Illustration by Aleksandra Matwiejczyk.

Illustration by Aleksandra Matwiejczyk.

My shyness is a season. The cold sets in gradually—I don’t even notice until it defines the atmosphere entirely and all I want to do is stay indoors, away from the outside elements. When I go inside for long stretches, I acclimate to lonesomeness. I become used to not speaking, defaulting to my notebooks, and ignoring communiqués from those I love and vice versa. I hate that! It feels like I can’t help that! I’ve had to figure out, though, that I can, and that it’s up to me—and not any abstruse weather systems I invent to shrug off responsibility for my responses to life—to unfreeze myself.

Choosing to hang out with yourself because it’s what you’re into at that particular moment is usually a sure sign of confidence. What we’re talking about today is something else. An unwanted introversion that winds up icing people out entirely (including yourself!) is usually the work of fear, the opposite of the aforementioned self-possession. The fear that closes and locks my particular bedroom door feels like this: I CAN’T KEEP UP, I CAN’T SPEAK UP, I CAN’T HOOK UP, NO ONE IS GONNA BE NICE TO ME!!! Notice, my divine hammers, how the first-person overpopulates that sentence. When I’m a hermit, this is how selfish I become. The world = one treacherous, unkind vagueness, and I = its victim, but even more so, its out-and-out subject. Once I winnow the problem down to that basic one-to-one, I know how to contradict it. In order to go back outside, I make a practice of inverting that thinking: The world = a fascinatingly rendered, teeming complex system. I = its lucky companion, and its audience. This flipped-over tautology leads me back to what sustains me: absorbing the thoughts, feelings, and talents of other people.

Sure, human society is a complex system, but that’s because our brains are, too—meaning that, even when I remind myself that I’d do better to see my surroundings as worthy and interesting, it can be hard to enact. That’s because it’s me doing the telling, instead of fucking finding someone to prove it to me. Do you know the word autopoiesis? It refers to natural phenomena that keep themselves going without any external intervention—they make themselves, and keep themselves going, alone. One of the biologists who came up with it, Humberto Maturana, made the case that cognition exists only “to the maintenance of itself.” THAT IS NOT A GREAT TACTIC IF YOUR BRAIN HAS SOCIAL ANXIETY, which makes your head into an Easy-Bake Oven popping out half-cooked fear after fear. Again, I have to solve for its contrast: Allopoiesis, where two disparate “machines” (what they’re called in like every article I read about this, delightfully) create another distinct product together. This is what I’m into right now: Teaming up with anything other than myself in order to forge something new.
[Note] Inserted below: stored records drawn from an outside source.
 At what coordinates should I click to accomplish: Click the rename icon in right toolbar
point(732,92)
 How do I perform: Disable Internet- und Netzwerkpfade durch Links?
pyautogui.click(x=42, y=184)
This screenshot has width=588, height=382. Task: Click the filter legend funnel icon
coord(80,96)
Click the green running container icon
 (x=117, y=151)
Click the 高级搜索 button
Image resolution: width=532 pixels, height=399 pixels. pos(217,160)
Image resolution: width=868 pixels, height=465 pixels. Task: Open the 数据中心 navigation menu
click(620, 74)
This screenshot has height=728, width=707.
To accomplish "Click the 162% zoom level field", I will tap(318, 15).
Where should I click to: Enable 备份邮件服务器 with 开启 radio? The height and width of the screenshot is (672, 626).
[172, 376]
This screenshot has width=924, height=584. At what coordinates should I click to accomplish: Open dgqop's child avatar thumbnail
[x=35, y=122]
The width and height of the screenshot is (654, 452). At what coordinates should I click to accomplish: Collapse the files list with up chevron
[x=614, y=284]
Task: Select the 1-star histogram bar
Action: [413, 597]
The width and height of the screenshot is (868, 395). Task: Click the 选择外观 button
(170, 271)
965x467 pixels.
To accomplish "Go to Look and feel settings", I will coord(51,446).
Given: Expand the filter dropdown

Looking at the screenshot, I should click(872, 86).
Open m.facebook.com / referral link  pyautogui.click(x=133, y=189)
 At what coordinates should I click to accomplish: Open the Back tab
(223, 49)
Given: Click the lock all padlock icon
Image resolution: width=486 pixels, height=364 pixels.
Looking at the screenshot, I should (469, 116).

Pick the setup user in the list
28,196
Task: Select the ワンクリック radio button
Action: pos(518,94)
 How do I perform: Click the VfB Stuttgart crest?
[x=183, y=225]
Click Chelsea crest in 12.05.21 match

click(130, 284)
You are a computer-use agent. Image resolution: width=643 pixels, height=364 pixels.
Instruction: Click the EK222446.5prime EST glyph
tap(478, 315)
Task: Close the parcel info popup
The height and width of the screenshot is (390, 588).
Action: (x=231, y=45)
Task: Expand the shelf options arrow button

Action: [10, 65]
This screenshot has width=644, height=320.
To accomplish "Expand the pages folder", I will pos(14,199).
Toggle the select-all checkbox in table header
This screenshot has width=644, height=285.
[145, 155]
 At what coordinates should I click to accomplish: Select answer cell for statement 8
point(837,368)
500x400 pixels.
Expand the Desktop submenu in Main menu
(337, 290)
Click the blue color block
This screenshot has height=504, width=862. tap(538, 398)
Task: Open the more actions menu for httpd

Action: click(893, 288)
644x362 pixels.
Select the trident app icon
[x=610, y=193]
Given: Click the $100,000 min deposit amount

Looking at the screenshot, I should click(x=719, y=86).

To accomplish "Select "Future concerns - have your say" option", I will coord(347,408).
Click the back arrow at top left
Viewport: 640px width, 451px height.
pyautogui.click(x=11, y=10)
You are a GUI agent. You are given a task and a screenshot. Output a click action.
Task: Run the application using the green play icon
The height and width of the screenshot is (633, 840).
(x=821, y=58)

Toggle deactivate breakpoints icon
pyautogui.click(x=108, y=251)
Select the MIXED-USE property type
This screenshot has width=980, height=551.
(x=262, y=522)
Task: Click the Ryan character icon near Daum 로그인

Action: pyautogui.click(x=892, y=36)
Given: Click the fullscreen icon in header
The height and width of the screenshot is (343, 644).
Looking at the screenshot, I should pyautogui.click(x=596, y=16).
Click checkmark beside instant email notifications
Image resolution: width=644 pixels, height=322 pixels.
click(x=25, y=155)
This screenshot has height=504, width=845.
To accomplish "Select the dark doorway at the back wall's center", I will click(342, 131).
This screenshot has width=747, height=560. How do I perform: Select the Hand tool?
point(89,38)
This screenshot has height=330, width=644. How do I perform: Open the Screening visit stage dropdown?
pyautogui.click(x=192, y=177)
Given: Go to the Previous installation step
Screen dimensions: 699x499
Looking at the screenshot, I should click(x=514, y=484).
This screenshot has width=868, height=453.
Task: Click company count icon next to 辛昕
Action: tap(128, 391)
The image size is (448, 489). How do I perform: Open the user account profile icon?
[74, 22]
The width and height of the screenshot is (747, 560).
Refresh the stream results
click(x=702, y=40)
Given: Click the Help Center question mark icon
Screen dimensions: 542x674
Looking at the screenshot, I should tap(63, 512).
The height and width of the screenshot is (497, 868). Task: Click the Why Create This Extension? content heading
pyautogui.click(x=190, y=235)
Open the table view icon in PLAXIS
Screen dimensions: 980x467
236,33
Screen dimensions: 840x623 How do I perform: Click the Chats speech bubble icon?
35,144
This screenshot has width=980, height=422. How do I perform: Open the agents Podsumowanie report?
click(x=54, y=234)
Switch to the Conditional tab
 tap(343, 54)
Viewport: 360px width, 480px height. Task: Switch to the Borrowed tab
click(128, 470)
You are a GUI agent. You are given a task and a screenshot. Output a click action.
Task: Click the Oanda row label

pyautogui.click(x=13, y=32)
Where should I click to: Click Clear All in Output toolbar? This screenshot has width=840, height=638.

I have always been a VIGOROUS ADVOCATE for wanting attention, credit, and the like, especially among people who aren’t given it unless they insist over and over and over that it is their right and property, and sometimes not even then. Going through periods of prioritizing others is not a negation of that vigilant belief, but an acknowledgement that my most abysmal depressions stem from self-centered thinking, which has a tendency to bloat up. It turns my brain into a Rube Goldberg machine producing only thoughts of ME-ME-ME—autopoiesis at its liverwurst. I am trying to see timorousness as not antisocial, but instead as motivation to redouble my interests in politics, pointing to the output of skilled and heartfelt people, volunteering, snugging on my friends, and voraciously taking in music and literature (you can substitute these with whatever you’re all about) and letting it change me into whatever it wants. Instead of curling into an isolation-vacation from the world entire to manufacture even more of my own lackluster shyness, I want someone else to be the subject for a while. What’s the alternative? More intra-ARS surveillance of an unhappiness that, as soon I make anything but MYSELF!!! the single cynosure of my thinking, I can already feel thawing?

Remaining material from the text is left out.